Two Cars of the “Black Diamond Express” Jump the Track Near North Leroy.

BUFFALO, Aug. 9. – Two rear cars of the Lehigh Valley Railroad’s “Black Diamond Express,” which left this city at noon for New York and Philadelphia, jumped the track and broke loose from the rest of the train near North Leroy, ten miles east of Batavia, at 12:53 o’clock this afternoon. The train was making over fifty miles an hour at the time.
One of the derailed cars was a Pullman observation coach, the other a parlor car. The latter remained on the cross-ties and nobody in it was hurt. The observation coach plunged down an embankment and dropped over into a ditch on its side, eight of its occupants being injured, none of them seriously. Their names follow:
AMES, L. M., New York, porter.
BENTLEY, S. M., Buffalo, conductor.
CRANE, F. H., 295 Garfield Place, Brooklyn.
JOHNSON, LUKE, Lakewood, N. J.
KEENER, FRED., Lakewood, N. J.
ROP, L. M., 507 Fourth Street, Brooklyn.

There was much excitement at Leroy when the accident was first reported there. Railroad orders came in quick succession over the telegraph wires, and wrecking trains were rushed out to the scene of the catastrophe, carrying many physicians to look after the injured, whose numbers were greatly exaggerated. After the eight who had been hurt were cared for, the train, started on its way again, leaving the scene of the accident at 2:30 o’clock, just a little more than two hours having elapsed.
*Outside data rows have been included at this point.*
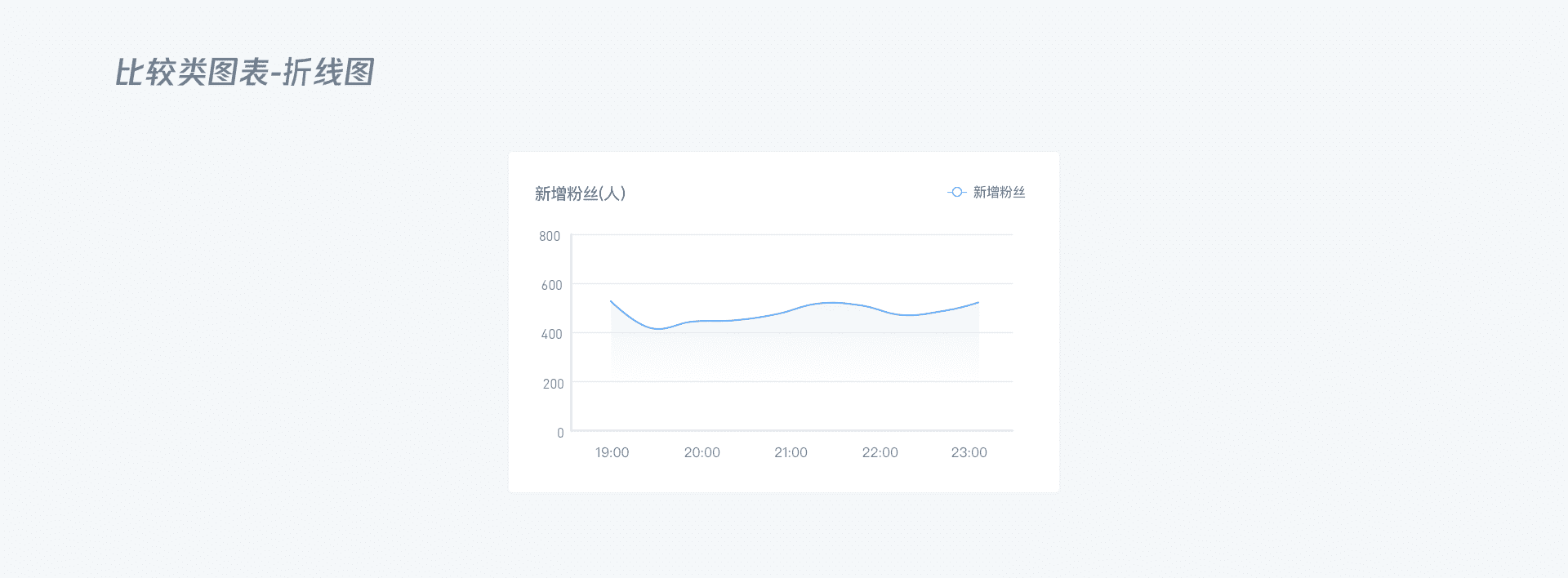The image size is (1568, 578).
Task: Click the 20:00 x-axis tick label
Action: coord(702,452)
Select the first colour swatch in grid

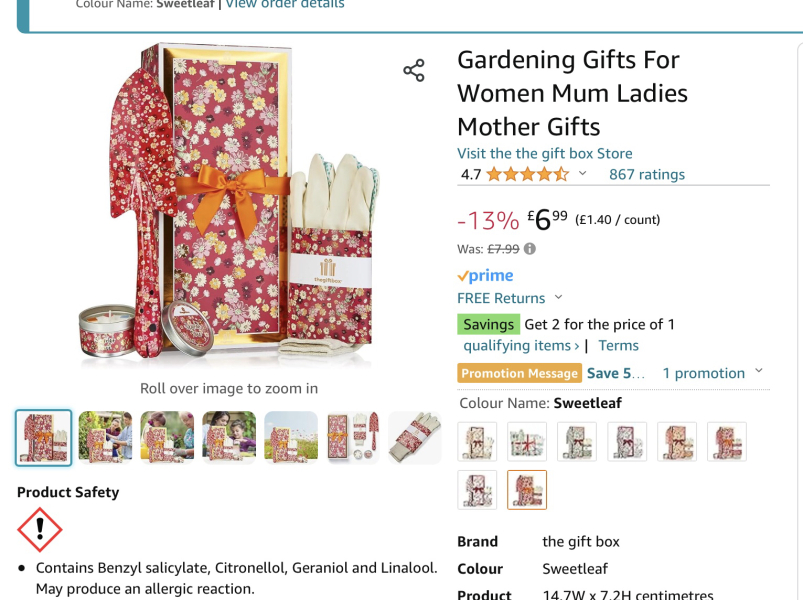point(477,442)
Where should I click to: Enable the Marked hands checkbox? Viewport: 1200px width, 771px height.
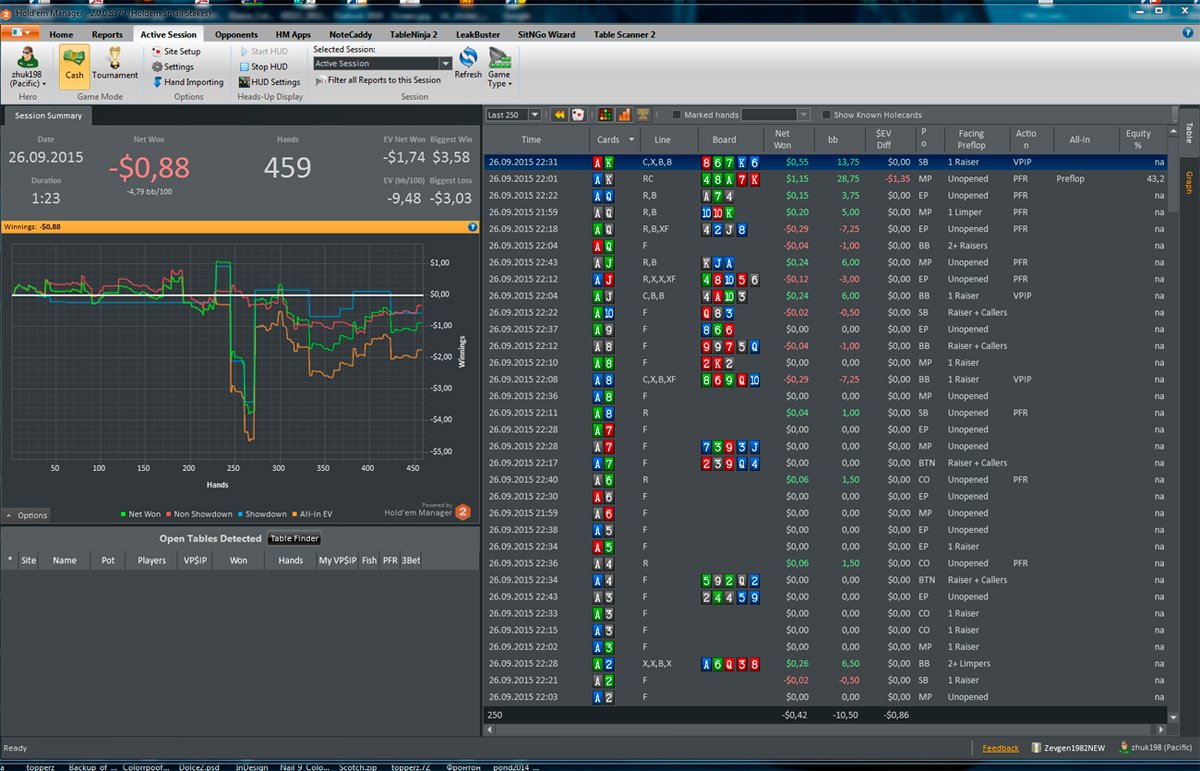point(677,115)
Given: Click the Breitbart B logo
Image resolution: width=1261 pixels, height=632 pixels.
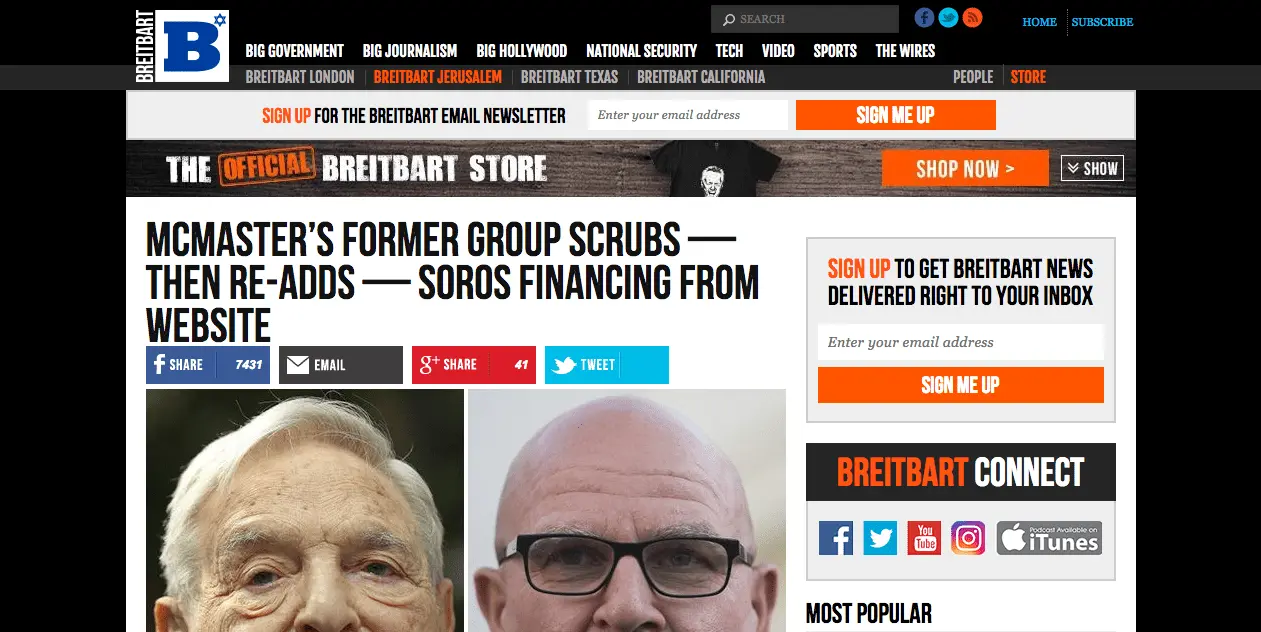Looking at the screenshot, I should coord(183,46).
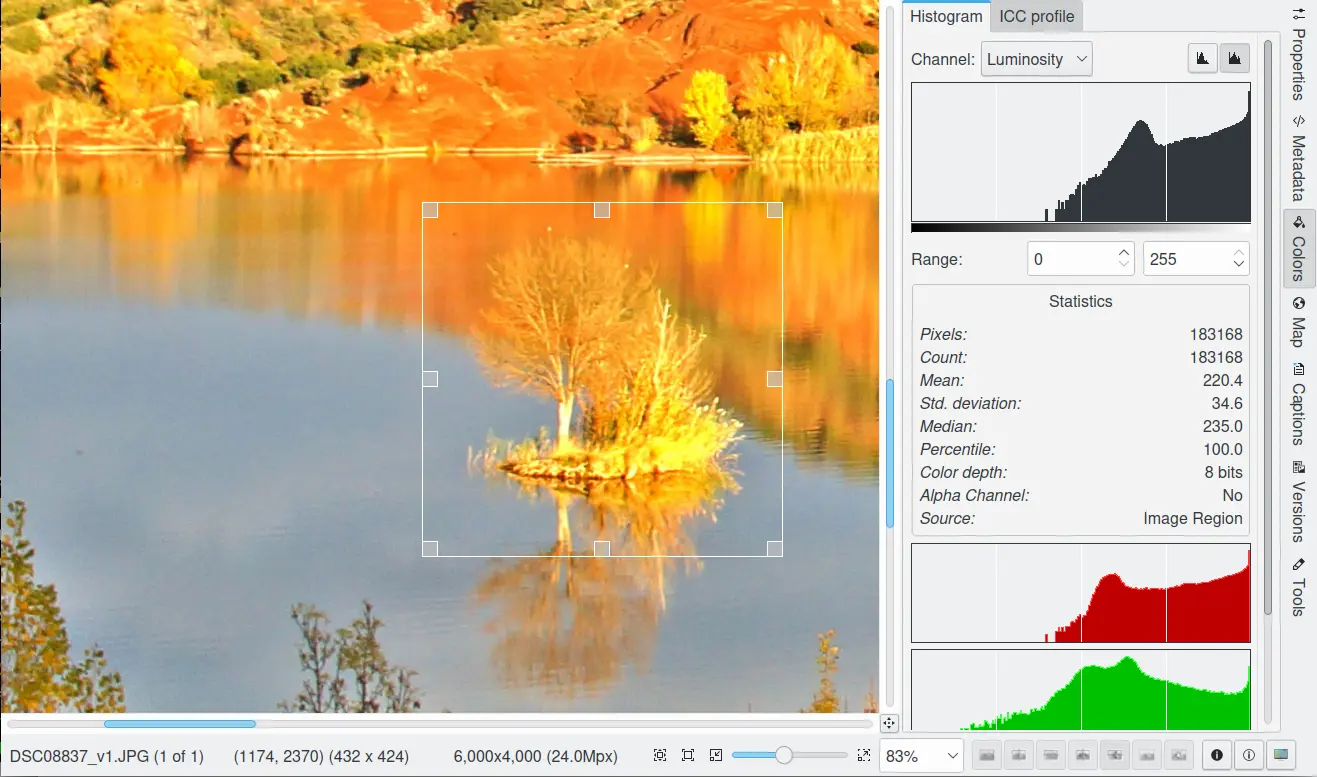Click the zoom slider handle
1317x777 pixels.
(x=784, y=756)
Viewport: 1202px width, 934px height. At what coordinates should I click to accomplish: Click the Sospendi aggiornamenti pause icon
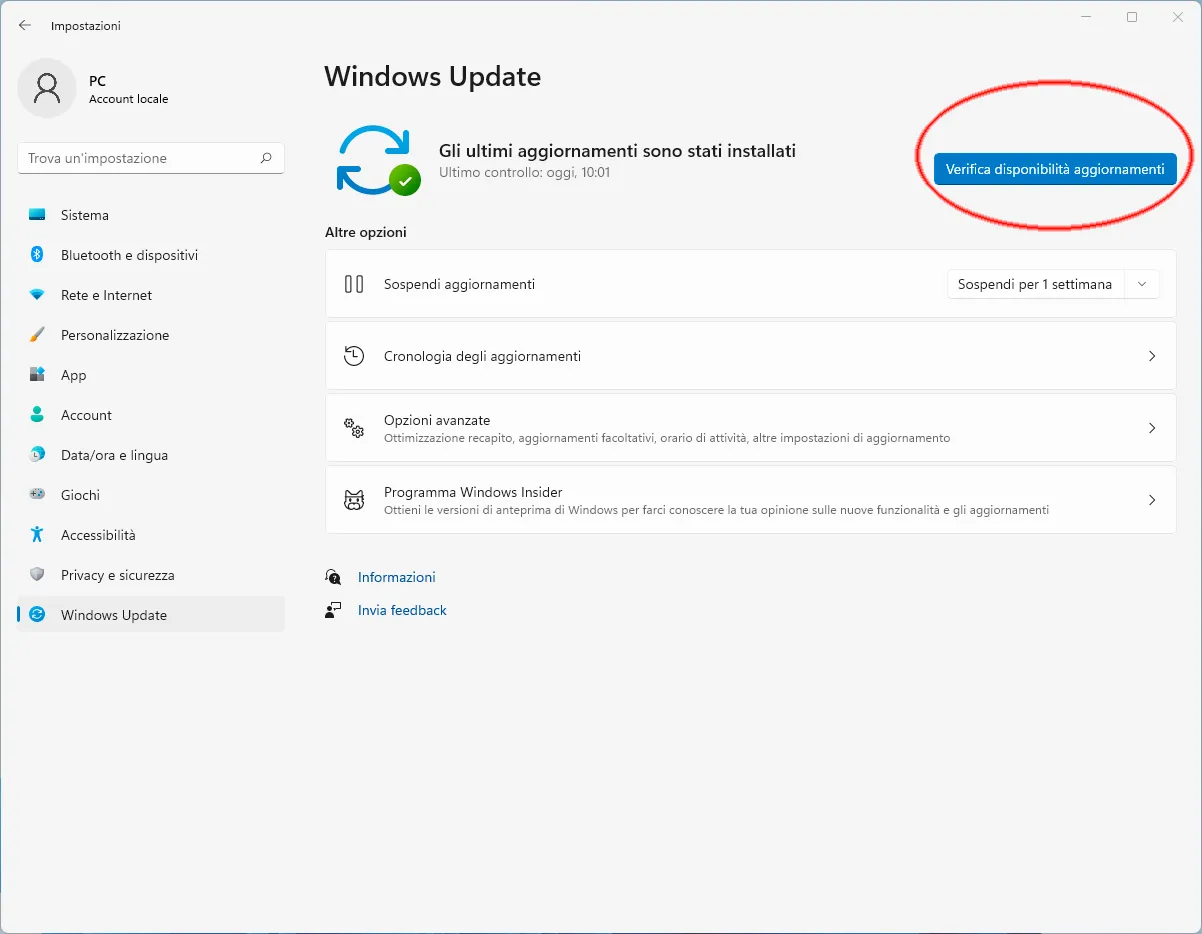pos(354,284)
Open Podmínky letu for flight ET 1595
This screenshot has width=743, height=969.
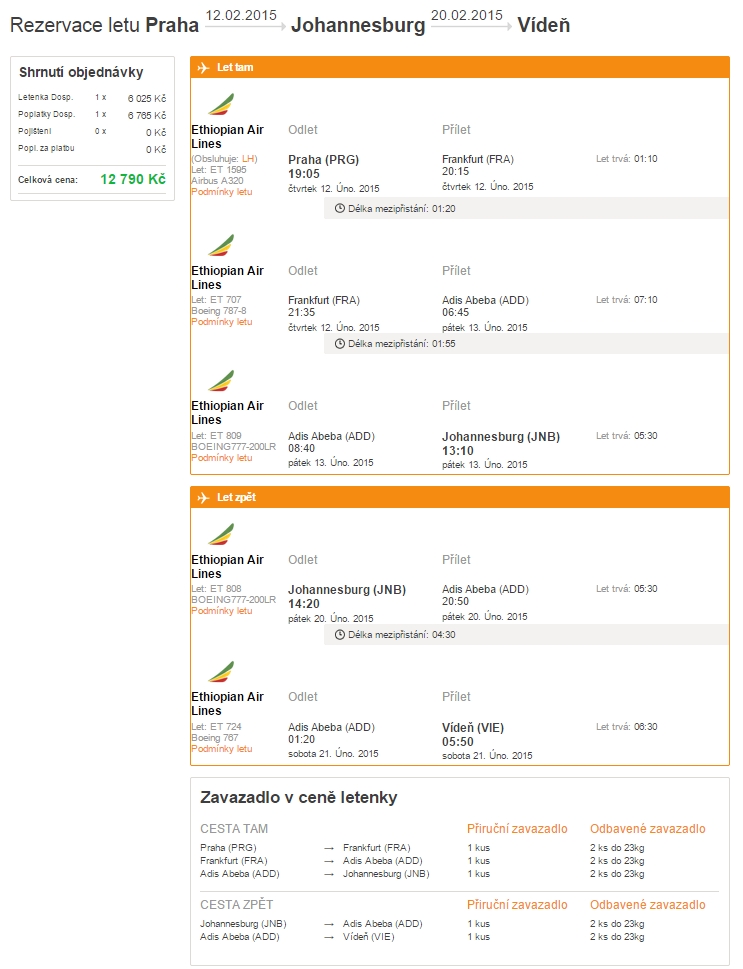(222, 192)
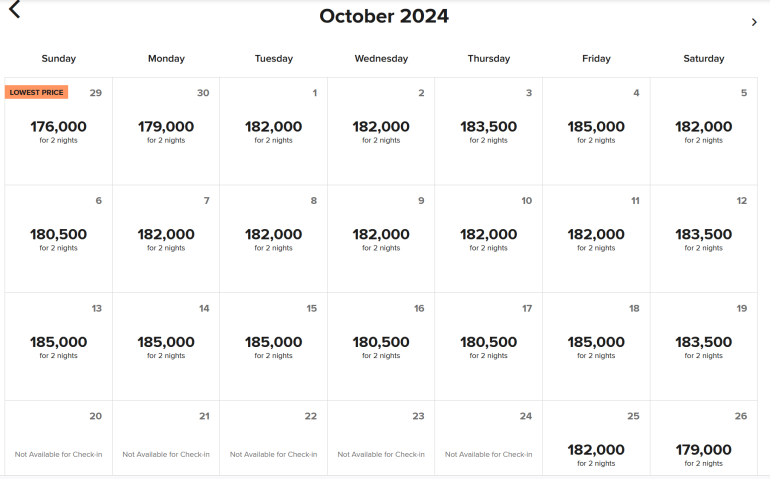Select October 4 for 185,000 points
The height and width of the screenshot is (479, 770).
(x=596, y=131)
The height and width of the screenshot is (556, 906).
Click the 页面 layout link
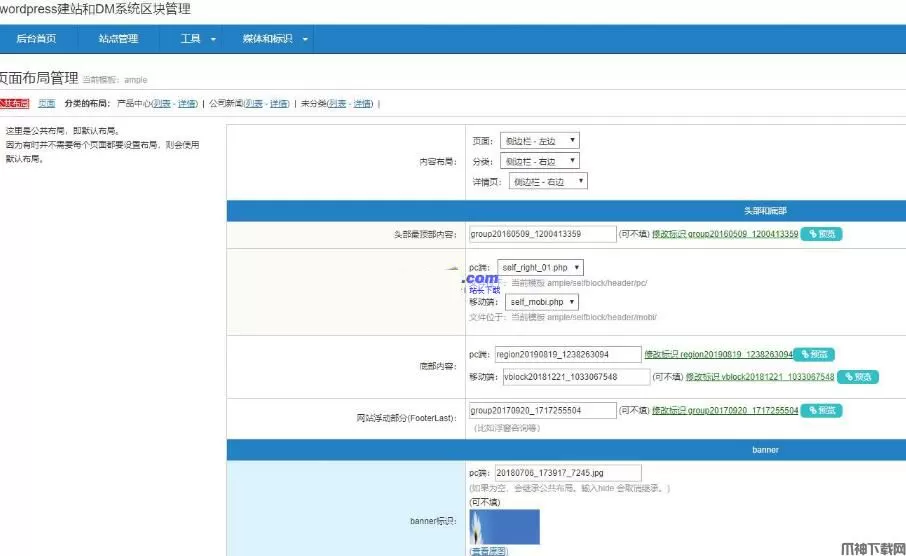tap(46, 103)
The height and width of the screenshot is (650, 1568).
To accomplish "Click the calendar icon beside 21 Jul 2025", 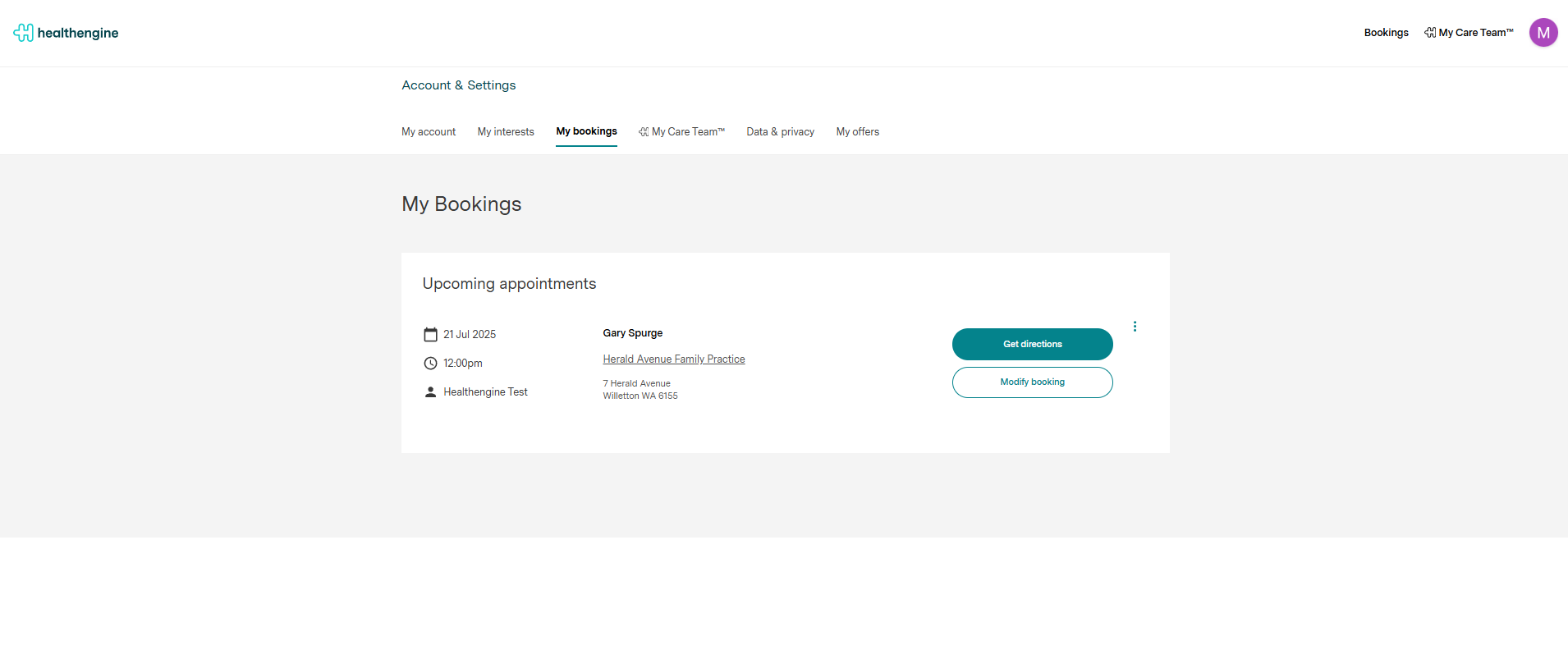I will (x=430, y=335).

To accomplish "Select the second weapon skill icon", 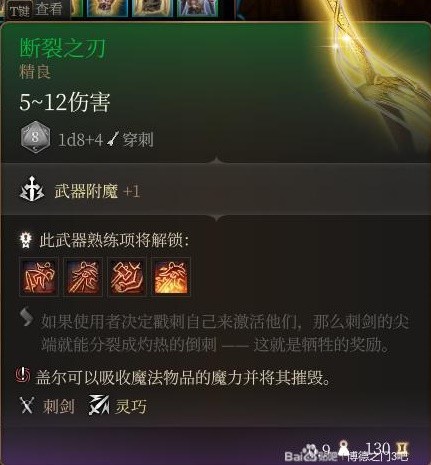I will click(x=83, y=277).

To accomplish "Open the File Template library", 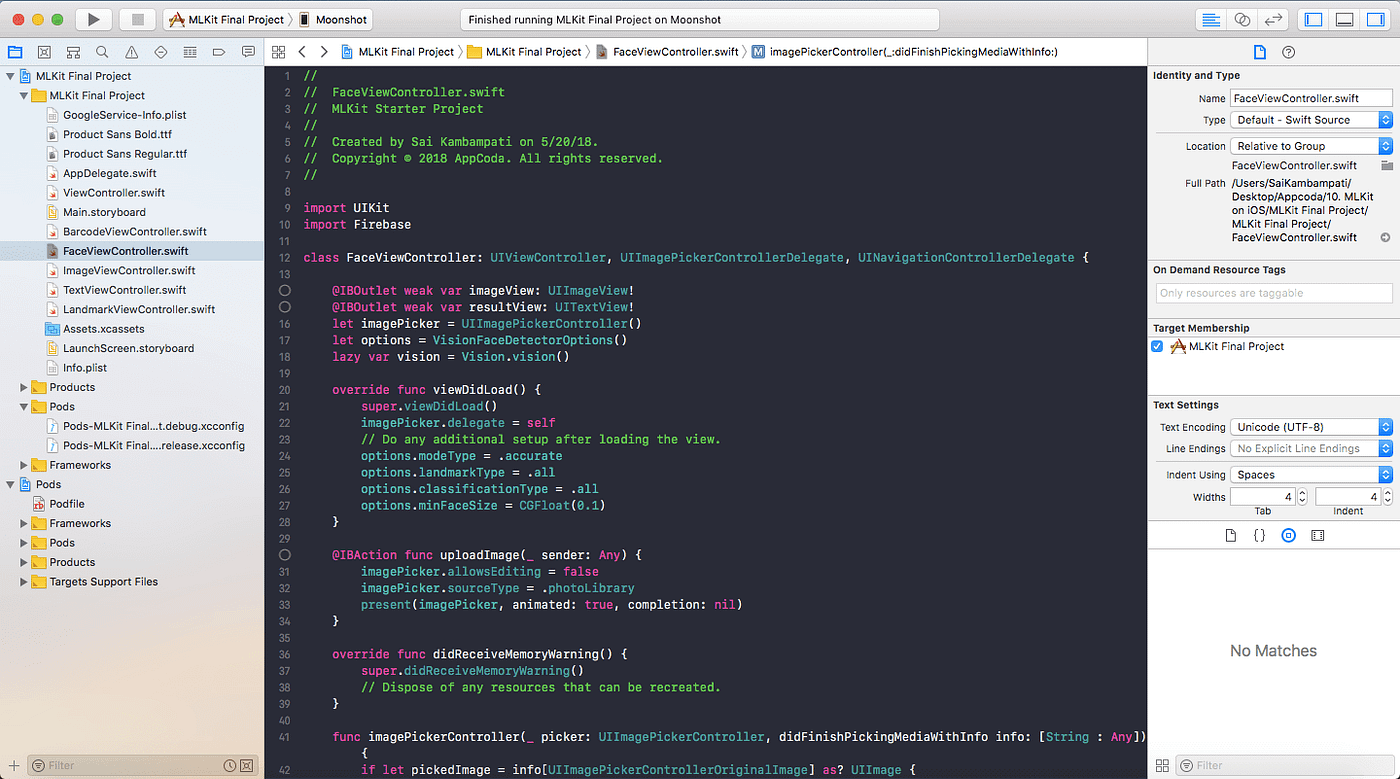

Up to a late hour to-night the cause of the accident had not been determined. Officials of the railroad said they did not know why the cars had left the track, an examination of the rails having failed to explain the matter.

The train was in charge of Engineer McIntire of Sayre, Penn., and Conductor R. Mack of Easton, Penn. The “Black Diamond” was put in service in 1893, and this is said to be the first accident that has befallen it.

When the “Black Diamond Express” reached Jersey City at 12:06 o’clock this morning it was found the Mrs. Luke Johnson was the only one of the injured whose condition was at all serious. She had two disfiguring cuts on her face and the lower part of her chin appeared to have been severed.

L. W. Amos, the porter, seems to have been the hero of the accident. The passengers of the observation car said that despite his own injuries he went among them after the car rolled down the embankment and did all he could to add to their comfort, refusing to leave the car until the passengers had been attended. At the station in Jersey City he went about looking after the passengers, despite the efforts of fellow-employes (sic) to take the burden off his shoulders. When questioned about the wreck he refused to talk.
The passengers from the observation car said that to them it had seemed as if the train played “snap-the-whip” with the car, which was jerked from the rails and bumped along the ties for a hundred yards or more before it turned over.